*** Dataset records ***

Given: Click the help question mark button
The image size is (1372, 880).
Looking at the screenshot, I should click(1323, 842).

***
*** Dataset records ***

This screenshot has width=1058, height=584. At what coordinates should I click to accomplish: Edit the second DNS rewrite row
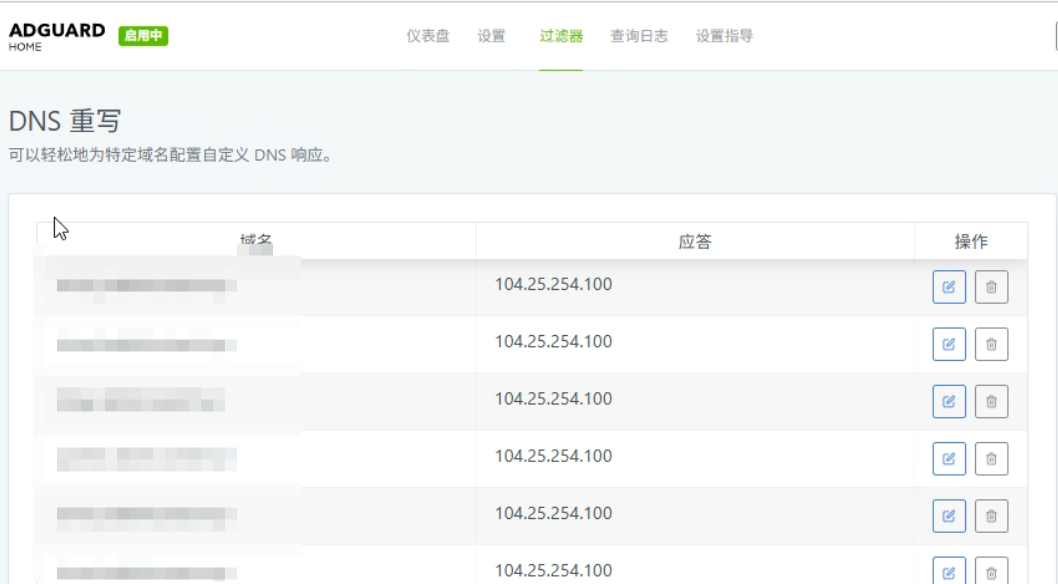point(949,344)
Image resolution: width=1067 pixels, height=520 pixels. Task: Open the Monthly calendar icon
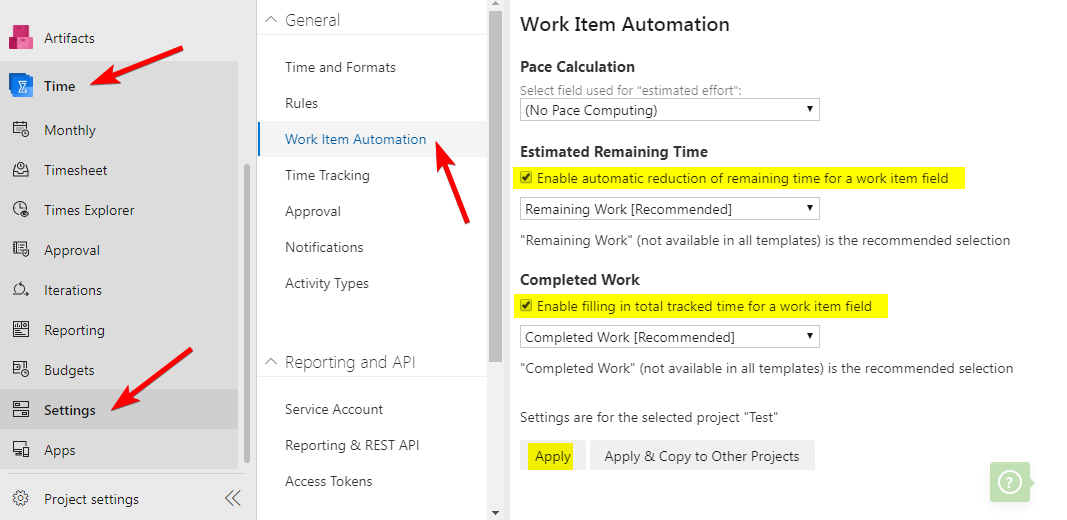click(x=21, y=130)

***
*** Dataset records ***

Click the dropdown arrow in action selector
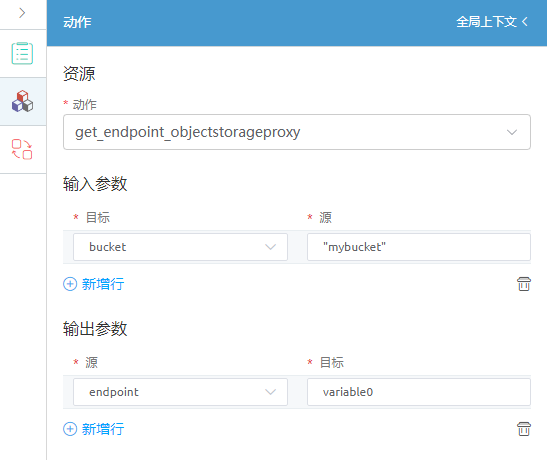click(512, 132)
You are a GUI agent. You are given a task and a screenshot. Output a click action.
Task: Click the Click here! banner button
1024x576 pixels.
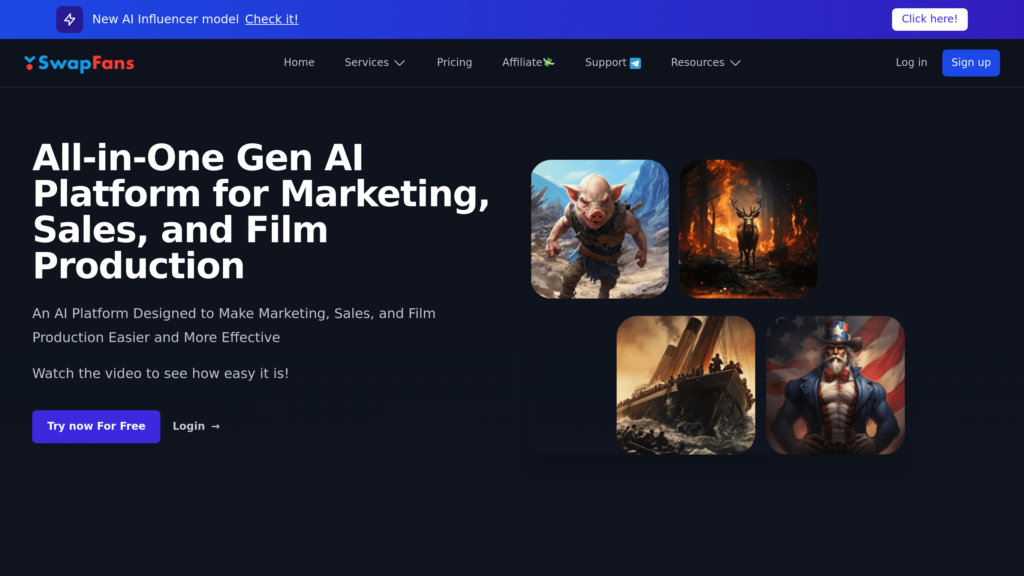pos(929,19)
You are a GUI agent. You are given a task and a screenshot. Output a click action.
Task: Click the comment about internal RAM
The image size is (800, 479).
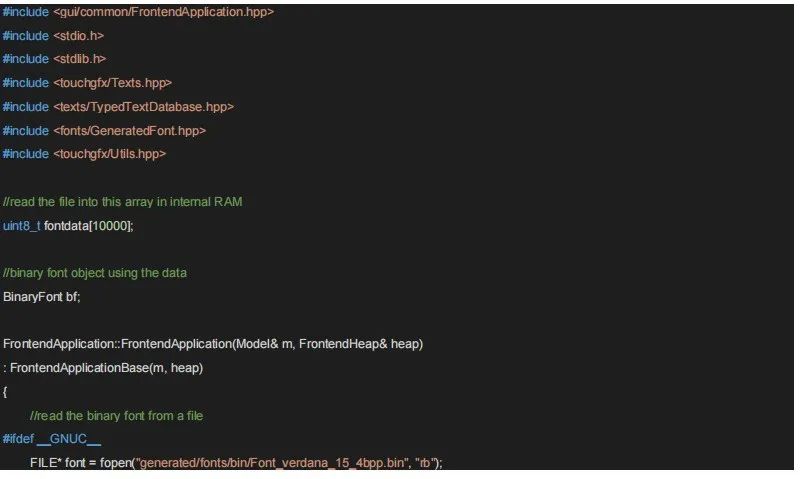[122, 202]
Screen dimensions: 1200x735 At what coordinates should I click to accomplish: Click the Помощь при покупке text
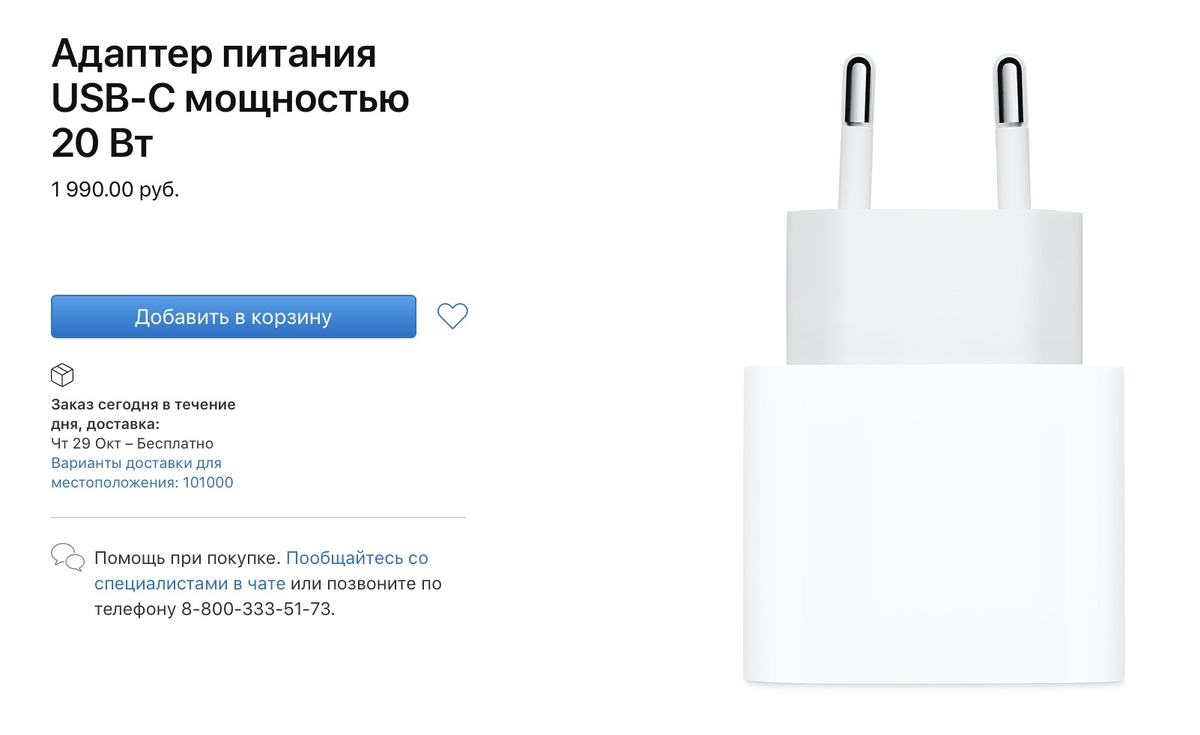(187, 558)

***

§ Your task
Report back each line in the material above that contains the string "button".

§ Solution for this task
Given: Click the help question mark button
Task: Click the Click here! banner button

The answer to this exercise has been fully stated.